- **FRAGMENTO DE LA FUENTE**
──────

Por Ezequiel Adamovsky
Nueva entrega de los Fragmentos de historia popular*.
Aquí, una descripción sobre las principales corrientes ideológicas y organizaciones gremiales de los trabajadores argentinos entre finales del siglo XIX y comienzos del XX.
El movimiento obrero nació fuertemente animado por una visión
clasista y anticapitalista. En el capitalismo estaba el origen de los
padecimientos del ahora y, para ponerles fin, sería necesario
reemplazarlo por otra forma más igualitaria de organización de la
sociedad. La lucha de clases era fundamental no sólo para mejorar las
condiciones materiales de vida, sino para llegar a ese cambio
revolucionario que muchos anhelaban.
Más allá de este principio general, sin embargo, comenzaban los
desacuerdos. ¿De qué manera organizarse para potenciar la lucha? ¿Con
quiénes convenía que se aliaran políticamente los obreros? ¿Cómo había
que vincularse con el Estado? El movimiento obrero fue desarrollando en
estos años diferentes respuestas a estas preguntas.
El conocimiento de las experiencias que venía habiendo en Europa fue
fundamental. En el último tercio del siglo XIX ya circulaban febrilmente
las ideas de pensadores y activistas de las diversas tendencias que
había en el viejo continente. No todas habían llegado de la mano de los
inmigrantes: un periódico afroporteño, por ejemplo, estuvo entre los
primeros en difundir nociones del socialismo europeo en Argentina.
Aunque las ideas socialistas predominaron en los primeros años, fueron
las del anarquismo las que pronto alcanzaron la mayor influencia.
El primer grupo de esa orientación funcionó en Buenos Aires ya en la
segunda mitad de la década de 1870 y en 1879 apareció el primer
periódico, El Descamisado. Argentina pronto llegaría a tener
uno de los movimientos anarquistas más poderosos del mundo. Su influjo
dentro del movimiento obrero fue hegemónico y llegó a su pico máximo en
1910, luego del cual fue perdiendo lugar hasta casi desaparecer en los
años cuarenta.

──────

- **QUÉ DEBES HACER**
Cita textualmente del fragmento sobre el movimiento obrero todo lo que va desde "Aquí, una descripción" hasta "que muchos anhelaban.". Los datos son un material aparte, independiente del fragmento.

- **DATOS PROPORCIONADOS**
──────

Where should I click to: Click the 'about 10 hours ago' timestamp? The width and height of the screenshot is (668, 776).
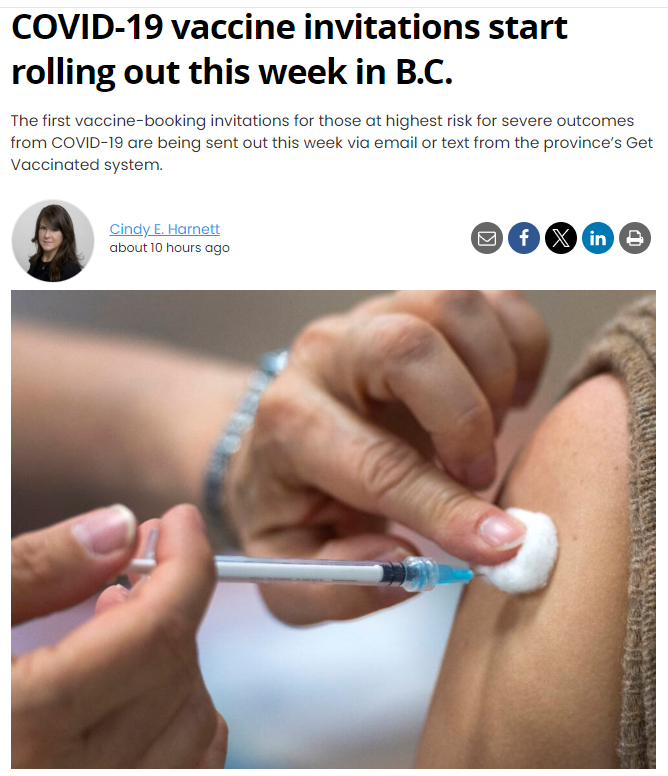click(x=169, y=247)
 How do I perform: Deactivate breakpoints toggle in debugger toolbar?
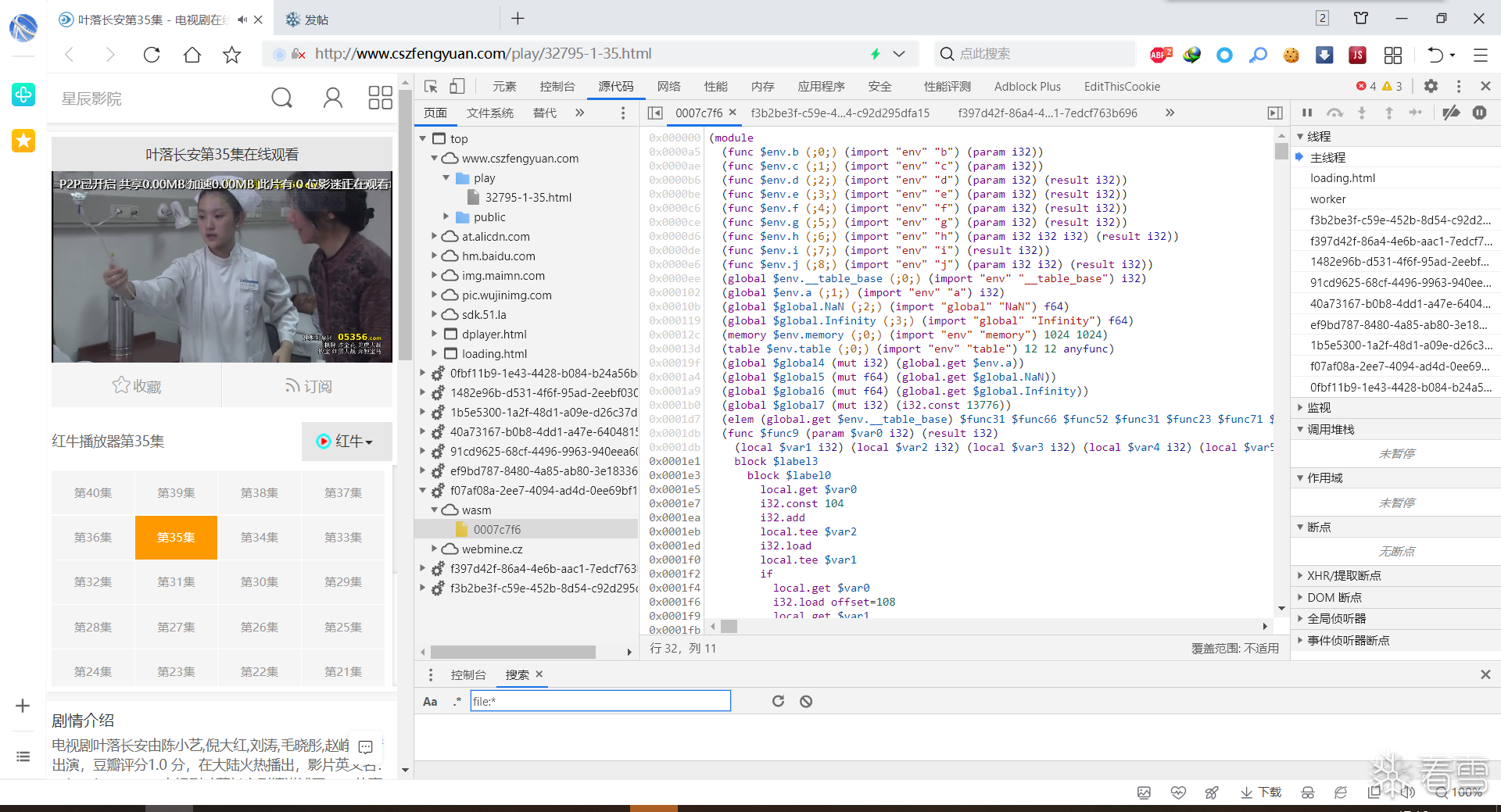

──────

- **RESPUESTA FINAL**
Aquí, una descripción sobre las principales corrientes ideológicas y organizaciones gremiales de los trabajadores argentinos entre finales del siglo XIX y comienzos del XX.
El movimiento obrero nació fuertemente animado por una visión
clasista y anticapitalista. En el capitalismo estaba el origen de los
padecimientos del ahora y, para ponerles fin, sería necesario
reemplazarlo por otra forma más igualitaria de organización de la
sociedad. La lucha de clases era fundamental no sólo para mejorar las
condiciones materiales de vida, sino para llegar a ese cambio
revolucionario que muchos anhelaban.